Another advantage is booming digital demand. Africa’s internet economy is one of the fastest-growing, and its data center market is expected to roughly double by the late 2020s. The GCC economies, meanwhile, are investing billions in tech hubs, smart cities, and AI research – all of which need robust backend infrastructure. This growth in digital services creates a strong business case for local data centers.

Crucially, many countries in Africa and the Middle East are geopolitically non-aligned. They can collaborate with partners East and West and serve as neutral, reliable hosts for global data. In an era of tech nationalism, having data hubs in politically stable, non-aligned regions is strategic. Neutral ground can attract cloud and AI investments from all sides. These regions can become natural locations for hosting and distributing AI workloads globally.

Financing the infrastructure revolution: A Web3 approach

One challenge to building data centers in emerging markets is financing. This is where new models – including Decentralised finance (DeFi) and Decentralised Physical Infrastructure (DePin)– come into play. [pullquote] Traditional funding for large data centers comes from governments or tech giants.

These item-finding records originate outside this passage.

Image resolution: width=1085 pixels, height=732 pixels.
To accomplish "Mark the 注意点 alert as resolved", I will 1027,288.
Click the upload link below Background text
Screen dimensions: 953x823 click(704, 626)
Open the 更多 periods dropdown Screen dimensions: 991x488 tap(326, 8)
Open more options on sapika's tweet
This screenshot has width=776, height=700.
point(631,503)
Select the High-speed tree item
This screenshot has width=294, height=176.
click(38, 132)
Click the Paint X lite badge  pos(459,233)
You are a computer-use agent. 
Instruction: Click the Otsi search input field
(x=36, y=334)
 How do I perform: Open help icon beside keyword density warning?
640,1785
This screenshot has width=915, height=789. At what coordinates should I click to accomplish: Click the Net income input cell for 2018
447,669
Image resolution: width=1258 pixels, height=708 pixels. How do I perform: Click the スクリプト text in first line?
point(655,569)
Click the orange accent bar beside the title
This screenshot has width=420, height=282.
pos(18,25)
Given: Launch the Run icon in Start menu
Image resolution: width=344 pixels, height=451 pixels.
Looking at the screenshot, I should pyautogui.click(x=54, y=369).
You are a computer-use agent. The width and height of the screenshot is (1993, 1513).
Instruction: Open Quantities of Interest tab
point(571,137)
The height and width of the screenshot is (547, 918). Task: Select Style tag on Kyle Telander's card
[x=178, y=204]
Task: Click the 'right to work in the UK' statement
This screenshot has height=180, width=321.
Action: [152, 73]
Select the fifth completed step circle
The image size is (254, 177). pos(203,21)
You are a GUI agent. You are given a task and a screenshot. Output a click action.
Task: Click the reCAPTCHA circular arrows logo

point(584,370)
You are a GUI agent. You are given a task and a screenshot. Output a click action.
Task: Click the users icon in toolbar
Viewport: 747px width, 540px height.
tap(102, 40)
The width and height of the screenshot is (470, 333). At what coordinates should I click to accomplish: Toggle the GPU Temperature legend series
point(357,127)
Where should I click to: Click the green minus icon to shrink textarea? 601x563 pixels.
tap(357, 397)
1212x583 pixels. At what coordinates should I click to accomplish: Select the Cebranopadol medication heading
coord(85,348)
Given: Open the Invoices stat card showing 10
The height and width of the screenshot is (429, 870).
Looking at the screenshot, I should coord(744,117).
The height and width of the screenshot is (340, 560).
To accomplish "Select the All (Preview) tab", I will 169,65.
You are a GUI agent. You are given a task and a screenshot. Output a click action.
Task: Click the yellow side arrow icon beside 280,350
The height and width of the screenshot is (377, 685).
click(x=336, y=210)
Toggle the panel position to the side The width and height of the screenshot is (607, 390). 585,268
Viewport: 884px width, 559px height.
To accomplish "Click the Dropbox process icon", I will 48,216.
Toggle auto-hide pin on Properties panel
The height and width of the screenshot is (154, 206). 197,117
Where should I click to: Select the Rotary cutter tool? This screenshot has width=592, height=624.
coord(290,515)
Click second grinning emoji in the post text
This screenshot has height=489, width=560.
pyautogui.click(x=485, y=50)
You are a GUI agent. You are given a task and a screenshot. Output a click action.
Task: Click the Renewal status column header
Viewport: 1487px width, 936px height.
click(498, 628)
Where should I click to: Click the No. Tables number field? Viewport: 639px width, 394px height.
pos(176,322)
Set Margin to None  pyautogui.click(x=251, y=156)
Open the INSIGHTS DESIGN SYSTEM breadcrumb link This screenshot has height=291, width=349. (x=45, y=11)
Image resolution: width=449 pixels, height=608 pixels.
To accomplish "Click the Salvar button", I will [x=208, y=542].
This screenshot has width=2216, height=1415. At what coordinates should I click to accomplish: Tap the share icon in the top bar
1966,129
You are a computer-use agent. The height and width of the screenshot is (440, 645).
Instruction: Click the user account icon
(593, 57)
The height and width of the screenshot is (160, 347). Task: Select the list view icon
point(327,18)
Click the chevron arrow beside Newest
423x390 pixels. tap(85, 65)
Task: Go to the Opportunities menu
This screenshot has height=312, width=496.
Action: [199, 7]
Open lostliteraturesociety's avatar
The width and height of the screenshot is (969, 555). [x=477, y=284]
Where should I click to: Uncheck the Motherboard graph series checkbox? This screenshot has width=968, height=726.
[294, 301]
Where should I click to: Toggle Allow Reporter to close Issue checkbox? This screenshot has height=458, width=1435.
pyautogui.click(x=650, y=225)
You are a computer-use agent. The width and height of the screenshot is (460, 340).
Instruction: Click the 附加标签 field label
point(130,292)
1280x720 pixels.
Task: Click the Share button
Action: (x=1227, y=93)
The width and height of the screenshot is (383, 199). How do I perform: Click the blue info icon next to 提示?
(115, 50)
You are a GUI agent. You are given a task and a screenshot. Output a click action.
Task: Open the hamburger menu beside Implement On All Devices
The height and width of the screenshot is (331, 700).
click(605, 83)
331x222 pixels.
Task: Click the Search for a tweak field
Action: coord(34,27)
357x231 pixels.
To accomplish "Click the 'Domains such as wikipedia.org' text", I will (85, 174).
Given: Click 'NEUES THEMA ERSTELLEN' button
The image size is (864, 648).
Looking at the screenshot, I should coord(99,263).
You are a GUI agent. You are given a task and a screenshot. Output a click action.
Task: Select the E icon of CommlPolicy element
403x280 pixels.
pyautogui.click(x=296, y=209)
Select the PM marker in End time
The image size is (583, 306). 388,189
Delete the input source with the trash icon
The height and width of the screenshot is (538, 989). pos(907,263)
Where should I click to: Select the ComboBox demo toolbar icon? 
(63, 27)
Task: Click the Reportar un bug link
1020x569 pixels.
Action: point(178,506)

But decentralized finance (DeFi) and blockchain technology are opening novel ways to fund infrastructure by tapping global communities of investors. Our platform AFRIK is pioneering ways to crowdfund data center projects using Web3, allowing broad participation in funding this infrastructure.

For example, blockchain technology makes it possible for individuals anywhere to fund solar farms and mini grids. This approach creates a form of decentralised digital sovereignty, with infrastructure owned by the community rather than a few big players. These Web3 models are nascent, but they can complement traditional capital and speed up infrastructure build-out where needed.

Without climate-resilient, energy-secure data centers in more regions, AI’s goals will falter. Countries that secure sustainable, sovereign compute capacity will hold a strategic edge. We must match our ambition in the cloud with equal ambition on the ground.